[Listed entries]
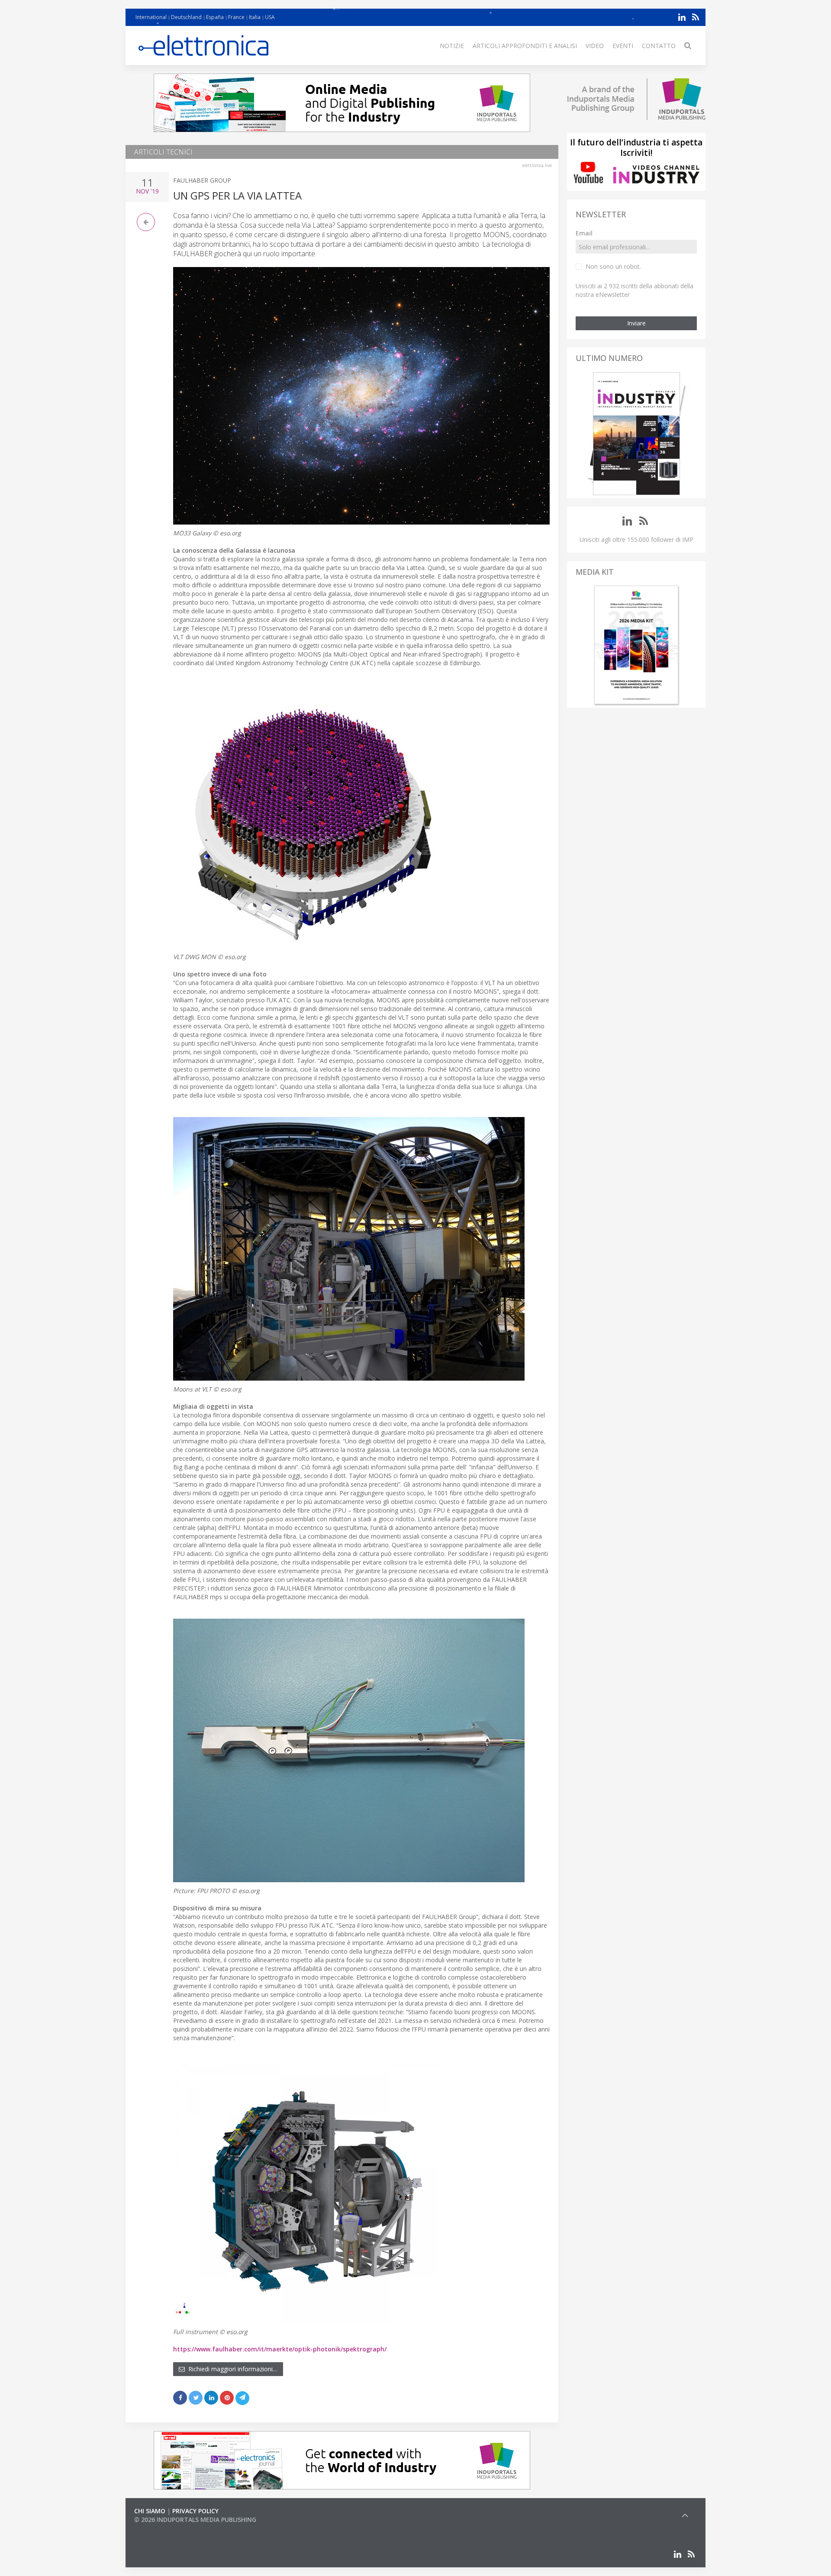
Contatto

==

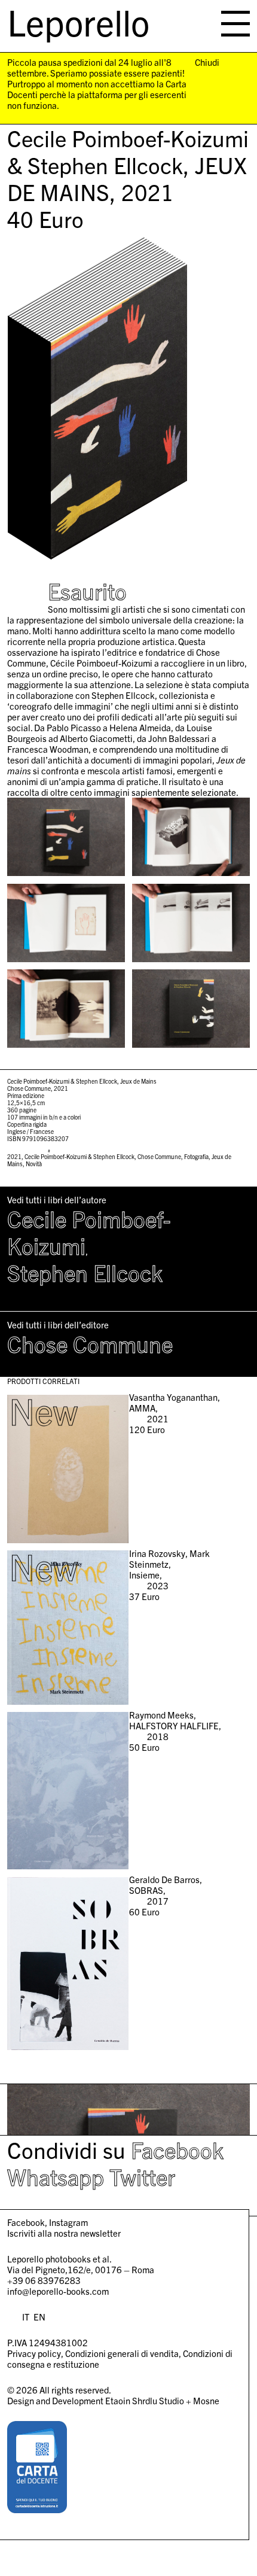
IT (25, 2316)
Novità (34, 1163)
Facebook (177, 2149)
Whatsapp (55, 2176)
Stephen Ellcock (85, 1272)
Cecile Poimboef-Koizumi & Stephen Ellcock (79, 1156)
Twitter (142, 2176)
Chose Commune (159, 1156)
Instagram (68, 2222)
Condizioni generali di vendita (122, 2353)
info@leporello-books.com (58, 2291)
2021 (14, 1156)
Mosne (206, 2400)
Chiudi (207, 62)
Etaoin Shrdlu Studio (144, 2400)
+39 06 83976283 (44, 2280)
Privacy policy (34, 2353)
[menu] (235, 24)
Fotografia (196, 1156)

[What to work on] Retype exactly, and only, the lines above from the one where "Etaoin Shrdlu Studio (144, 2400)" occurs up to and including the one where "Fotografia (196, 1156)" occurs.

[Task result]
Etaoin Shrdlu Studio (144, 2400)
+39 06 83976283 (44, 2280)
Privacy policy (34, 2353)
[menu] (235, 24)
Fotografia (196, 1156)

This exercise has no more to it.